About this exercise: Copy out, exactly as written, only the line containing "This screenshot has width=1568, height=479." and the lines after it through the end of the records.

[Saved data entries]
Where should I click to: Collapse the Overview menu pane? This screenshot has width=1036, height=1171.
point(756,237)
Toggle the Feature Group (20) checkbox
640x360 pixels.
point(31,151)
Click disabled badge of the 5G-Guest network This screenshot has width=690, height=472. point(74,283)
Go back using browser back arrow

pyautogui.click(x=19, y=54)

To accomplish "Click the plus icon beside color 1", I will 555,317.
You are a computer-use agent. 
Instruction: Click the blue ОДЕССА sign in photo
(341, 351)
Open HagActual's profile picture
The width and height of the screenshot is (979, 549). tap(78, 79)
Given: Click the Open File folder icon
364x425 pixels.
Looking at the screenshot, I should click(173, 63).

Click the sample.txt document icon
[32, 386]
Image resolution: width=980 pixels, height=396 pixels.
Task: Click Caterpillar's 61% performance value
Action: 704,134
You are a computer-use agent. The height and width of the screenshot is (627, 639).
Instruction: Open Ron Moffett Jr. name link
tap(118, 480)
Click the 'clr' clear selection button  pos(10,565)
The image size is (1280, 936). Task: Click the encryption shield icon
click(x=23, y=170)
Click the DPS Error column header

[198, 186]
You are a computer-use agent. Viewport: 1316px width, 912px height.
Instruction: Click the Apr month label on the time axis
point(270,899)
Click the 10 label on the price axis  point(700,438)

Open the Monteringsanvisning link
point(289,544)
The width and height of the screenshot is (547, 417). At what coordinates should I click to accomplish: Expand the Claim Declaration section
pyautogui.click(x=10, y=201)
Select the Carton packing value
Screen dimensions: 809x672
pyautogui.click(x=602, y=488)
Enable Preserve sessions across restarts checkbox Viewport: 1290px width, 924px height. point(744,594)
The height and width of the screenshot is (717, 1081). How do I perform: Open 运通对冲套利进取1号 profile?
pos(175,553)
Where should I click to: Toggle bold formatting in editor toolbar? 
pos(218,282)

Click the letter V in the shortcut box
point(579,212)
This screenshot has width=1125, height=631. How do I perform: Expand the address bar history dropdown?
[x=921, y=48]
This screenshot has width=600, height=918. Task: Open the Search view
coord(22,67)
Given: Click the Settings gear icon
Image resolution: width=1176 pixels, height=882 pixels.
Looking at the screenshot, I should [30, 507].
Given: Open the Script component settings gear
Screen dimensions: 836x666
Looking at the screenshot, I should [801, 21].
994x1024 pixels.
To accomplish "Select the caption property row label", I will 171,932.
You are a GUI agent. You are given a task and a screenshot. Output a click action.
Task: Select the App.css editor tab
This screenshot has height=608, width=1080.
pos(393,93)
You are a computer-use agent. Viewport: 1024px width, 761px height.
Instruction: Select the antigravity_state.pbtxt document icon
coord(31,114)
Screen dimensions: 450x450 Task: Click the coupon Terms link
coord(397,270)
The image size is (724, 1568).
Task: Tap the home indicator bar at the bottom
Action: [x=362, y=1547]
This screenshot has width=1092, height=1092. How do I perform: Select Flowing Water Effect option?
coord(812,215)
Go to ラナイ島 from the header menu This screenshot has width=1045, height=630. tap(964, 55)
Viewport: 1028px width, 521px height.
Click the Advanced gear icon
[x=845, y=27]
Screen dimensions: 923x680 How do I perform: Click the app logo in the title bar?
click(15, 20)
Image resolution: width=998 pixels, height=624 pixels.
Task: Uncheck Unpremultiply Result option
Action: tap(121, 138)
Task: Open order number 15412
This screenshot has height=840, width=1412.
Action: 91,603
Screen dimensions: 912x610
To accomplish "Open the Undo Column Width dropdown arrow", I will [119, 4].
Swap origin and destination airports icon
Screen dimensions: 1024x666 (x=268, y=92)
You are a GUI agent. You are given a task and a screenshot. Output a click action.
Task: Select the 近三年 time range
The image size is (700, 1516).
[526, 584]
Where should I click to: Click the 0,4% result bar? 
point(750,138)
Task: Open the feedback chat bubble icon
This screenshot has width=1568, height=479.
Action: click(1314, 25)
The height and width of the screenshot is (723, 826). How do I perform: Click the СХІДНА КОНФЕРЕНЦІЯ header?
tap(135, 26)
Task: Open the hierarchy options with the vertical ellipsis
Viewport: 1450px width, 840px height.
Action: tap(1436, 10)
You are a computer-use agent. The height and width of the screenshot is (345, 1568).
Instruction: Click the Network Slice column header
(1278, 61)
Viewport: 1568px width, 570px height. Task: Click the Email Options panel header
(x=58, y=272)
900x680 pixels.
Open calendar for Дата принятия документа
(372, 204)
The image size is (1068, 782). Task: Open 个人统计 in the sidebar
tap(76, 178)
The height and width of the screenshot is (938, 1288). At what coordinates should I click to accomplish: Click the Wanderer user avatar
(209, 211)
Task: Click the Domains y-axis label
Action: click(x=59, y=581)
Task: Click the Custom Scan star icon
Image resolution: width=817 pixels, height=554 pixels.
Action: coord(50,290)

Solution for this problem:
This screenshot has width=1568, height=479.
Action: click(1314, 25)
The height and width of the screenshot is (723, 826). How do I perform: Click the СХІДНА КОНФЕРЕНЦІЯ header?
tap(135, 26)
Task: Open the hierarchy options with the vertical ellipsis
Viewport: 1450px width, 840px height.
Action: tap(1436, 10)
You are a computer-use agent. The height and width of the screenshot is (345, 1568).
Instruction: Click the Network Slice column header
(1278, 61)
Viewport: 1568px width, 570px height. Task: Click the Email Options panel header
(x=58, y=272)
900x680 pixels.
Open calendar for Дата принятия документа
(372, 204)
The image size is (1068, 782). Task: Open 个人统计 in the sidebar
tap(76, 178)
The height and width of the screenshot is (938, 1288). At what coordinates should I click to accomplish: Click the Wanderer user avatar
(209, 211)
Task: Click the Domains y-axis label
Action: click(x=59, y=581)
Task: Click the Custom Scan star icon
Image resolution: width=817 pixels, height=554 pixels.
Action: coord(50,290)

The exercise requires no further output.